Dataset excerpt:
*-*-*

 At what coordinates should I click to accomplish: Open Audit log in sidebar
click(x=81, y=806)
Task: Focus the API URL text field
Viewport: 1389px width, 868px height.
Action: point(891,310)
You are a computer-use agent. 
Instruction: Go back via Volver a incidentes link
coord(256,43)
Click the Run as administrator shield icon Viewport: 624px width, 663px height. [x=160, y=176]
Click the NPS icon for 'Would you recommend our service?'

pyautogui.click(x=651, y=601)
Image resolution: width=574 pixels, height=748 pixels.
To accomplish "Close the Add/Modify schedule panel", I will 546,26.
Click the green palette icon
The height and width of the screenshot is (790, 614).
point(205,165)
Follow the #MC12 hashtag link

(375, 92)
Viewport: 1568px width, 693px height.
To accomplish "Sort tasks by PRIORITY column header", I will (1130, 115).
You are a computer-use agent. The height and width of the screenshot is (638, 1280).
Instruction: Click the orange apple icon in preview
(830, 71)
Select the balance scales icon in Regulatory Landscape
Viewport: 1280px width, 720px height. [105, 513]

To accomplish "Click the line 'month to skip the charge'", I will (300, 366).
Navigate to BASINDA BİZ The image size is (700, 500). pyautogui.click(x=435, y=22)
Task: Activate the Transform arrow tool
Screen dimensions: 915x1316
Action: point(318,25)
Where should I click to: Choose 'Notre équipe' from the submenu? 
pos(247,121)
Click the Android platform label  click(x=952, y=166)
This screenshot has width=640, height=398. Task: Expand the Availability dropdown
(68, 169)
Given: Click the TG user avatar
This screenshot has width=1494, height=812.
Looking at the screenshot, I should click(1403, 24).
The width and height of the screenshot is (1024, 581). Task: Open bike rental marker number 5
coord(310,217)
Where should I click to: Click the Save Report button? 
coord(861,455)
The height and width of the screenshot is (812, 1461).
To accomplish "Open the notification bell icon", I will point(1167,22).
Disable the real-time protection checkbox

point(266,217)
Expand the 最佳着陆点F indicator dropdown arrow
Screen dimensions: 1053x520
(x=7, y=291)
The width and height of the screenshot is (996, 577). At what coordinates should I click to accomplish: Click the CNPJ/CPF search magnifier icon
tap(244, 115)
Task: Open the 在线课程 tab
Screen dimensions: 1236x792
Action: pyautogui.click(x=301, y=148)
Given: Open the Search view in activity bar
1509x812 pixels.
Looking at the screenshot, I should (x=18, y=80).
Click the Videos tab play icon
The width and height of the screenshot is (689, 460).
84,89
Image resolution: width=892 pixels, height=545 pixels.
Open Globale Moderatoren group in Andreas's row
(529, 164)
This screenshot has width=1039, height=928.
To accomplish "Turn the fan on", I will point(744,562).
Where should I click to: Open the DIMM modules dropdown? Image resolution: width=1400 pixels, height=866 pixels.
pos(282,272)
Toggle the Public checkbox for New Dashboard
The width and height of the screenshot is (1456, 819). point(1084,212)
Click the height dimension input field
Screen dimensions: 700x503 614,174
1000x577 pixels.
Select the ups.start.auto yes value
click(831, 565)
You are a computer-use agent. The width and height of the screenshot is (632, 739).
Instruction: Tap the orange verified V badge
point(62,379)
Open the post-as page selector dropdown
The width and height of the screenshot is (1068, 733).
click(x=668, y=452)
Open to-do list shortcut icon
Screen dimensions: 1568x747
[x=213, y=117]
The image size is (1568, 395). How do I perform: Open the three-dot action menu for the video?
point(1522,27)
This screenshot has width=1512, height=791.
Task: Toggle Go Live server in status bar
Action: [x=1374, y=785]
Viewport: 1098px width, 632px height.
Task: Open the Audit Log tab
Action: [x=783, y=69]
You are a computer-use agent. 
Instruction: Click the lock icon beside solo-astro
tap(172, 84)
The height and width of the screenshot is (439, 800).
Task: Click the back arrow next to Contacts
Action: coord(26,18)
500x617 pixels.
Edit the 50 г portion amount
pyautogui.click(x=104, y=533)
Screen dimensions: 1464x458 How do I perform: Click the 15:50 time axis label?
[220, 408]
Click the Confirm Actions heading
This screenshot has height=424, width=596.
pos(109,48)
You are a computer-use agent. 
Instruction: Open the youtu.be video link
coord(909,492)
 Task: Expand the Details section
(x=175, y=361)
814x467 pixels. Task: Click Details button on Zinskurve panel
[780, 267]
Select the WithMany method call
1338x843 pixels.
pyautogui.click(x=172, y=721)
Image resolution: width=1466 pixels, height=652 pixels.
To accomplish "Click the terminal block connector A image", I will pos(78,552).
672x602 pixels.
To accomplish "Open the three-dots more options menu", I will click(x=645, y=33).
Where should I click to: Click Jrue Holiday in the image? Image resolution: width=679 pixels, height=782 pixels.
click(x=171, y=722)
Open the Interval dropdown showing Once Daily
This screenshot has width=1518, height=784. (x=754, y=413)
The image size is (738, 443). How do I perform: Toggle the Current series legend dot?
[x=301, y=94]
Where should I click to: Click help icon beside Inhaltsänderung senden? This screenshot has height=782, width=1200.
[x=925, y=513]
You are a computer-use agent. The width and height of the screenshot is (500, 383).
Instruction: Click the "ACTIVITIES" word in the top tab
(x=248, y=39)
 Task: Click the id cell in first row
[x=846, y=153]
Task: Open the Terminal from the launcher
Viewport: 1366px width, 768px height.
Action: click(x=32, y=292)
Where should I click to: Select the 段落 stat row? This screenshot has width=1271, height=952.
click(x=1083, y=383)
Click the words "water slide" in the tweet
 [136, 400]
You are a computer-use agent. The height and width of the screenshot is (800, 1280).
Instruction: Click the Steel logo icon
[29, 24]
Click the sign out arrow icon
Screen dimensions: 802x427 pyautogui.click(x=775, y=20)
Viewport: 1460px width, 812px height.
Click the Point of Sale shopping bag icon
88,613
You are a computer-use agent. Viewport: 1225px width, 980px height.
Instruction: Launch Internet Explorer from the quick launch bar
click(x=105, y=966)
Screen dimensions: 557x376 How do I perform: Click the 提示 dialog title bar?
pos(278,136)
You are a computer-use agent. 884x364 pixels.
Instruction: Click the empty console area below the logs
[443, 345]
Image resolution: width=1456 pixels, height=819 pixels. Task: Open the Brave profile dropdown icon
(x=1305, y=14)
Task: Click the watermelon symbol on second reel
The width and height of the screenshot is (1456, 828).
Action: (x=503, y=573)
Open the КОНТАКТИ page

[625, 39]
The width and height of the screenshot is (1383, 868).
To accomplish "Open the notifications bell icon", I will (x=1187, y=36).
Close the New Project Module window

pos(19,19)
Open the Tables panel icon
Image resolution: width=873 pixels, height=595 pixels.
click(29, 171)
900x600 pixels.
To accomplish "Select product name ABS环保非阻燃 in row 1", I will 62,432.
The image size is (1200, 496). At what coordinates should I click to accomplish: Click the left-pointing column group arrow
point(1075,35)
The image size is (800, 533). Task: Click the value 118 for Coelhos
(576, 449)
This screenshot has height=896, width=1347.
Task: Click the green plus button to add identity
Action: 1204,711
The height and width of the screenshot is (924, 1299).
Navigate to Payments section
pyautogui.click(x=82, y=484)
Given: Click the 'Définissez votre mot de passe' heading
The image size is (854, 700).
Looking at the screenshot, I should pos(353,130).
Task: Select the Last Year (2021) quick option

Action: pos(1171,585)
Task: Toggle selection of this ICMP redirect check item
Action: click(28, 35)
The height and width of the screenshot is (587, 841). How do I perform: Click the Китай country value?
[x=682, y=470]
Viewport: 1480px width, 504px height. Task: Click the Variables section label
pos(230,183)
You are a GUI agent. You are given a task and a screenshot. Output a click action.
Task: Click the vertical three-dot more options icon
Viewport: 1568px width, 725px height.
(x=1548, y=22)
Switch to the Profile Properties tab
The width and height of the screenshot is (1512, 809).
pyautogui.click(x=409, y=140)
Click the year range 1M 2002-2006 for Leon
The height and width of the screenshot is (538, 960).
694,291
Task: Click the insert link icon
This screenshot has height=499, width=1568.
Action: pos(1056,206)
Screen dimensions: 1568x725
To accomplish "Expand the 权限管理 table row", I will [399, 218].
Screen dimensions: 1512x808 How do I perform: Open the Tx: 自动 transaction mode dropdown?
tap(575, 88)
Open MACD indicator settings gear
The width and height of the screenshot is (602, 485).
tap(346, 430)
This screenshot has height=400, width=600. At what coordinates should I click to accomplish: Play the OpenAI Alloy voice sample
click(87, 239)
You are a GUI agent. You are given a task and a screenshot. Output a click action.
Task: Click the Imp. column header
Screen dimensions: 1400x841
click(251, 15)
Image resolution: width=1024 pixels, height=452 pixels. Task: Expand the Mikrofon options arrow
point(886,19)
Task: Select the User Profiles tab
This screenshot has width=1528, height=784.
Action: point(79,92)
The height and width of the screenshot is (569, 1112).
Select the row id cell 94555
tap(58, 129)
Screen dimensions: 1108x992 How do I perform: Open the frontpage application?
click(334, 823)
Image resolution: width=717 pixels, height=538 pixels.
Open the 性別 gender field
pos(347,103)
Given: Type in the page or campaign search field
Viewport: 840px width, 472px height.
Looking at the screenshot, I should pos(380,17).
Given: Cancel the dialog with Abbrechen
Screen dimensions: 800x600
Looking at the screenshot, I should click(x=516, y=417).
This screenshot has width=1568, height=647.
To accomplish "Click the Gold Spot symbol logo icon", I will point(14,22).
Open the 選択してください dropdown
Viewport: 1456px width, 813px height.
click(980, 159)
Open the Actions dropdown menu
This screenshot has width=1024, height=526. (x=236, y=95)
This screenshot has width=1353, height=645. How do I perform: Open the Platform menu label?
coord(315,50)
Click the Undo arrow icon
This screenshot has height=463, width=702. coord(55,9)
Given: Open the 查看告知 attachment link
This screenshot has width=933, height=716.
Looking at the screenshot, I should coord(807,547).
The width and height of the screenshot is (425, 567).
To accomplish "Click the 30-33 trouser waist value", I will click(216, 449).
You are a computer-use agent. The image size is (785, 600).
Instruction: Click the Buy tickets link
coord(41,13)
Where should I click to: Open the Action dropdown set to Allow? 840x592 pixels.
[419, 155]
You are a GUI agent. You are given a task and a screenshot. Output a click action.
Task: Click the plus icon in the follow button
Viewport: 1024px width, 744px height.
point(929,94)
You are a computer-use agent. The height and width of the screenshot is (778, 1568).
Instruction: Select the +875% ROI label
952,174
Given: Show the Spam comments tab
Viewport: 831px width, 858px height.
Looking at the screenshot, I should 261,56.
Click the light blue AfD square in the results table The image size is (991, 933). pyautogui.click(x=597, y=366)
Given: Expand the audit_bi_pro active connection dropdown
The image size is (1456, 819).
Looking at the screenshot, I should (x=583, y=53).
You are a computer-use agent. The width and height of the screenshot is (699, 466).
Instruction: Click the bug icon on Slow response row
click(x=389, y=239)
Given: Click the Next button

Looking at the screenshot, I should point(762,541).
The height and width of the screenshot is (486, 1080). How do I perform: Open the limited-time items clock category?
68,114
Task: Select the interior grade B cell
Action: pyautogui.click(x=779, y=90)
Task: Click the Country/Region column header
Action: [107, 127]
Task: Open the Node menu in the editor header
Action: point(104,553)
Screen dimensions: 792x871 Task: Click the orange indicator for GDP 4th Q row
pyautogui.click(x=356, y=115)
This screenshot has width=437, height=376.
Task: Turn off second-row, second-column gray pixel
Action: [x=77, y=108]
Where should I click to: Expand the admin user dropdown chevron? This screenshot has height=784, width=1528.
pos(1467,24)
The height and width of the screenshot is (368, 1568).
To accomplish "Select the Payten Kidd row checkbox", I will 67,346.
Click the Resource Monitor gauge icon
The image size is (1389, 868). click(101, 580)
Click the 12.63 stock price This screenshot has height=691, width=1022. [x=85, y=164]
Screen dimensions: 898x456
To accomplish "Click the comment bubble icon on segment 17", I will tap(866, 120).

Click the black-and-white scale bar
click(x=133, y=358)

*-*-*

Pick out each line of the listing above that contains the word "field". Case counts.

Task: Focus the API URL text field
Click the height dimension input field
Open the 性別 gender field
Given: Type in the page or campaign search field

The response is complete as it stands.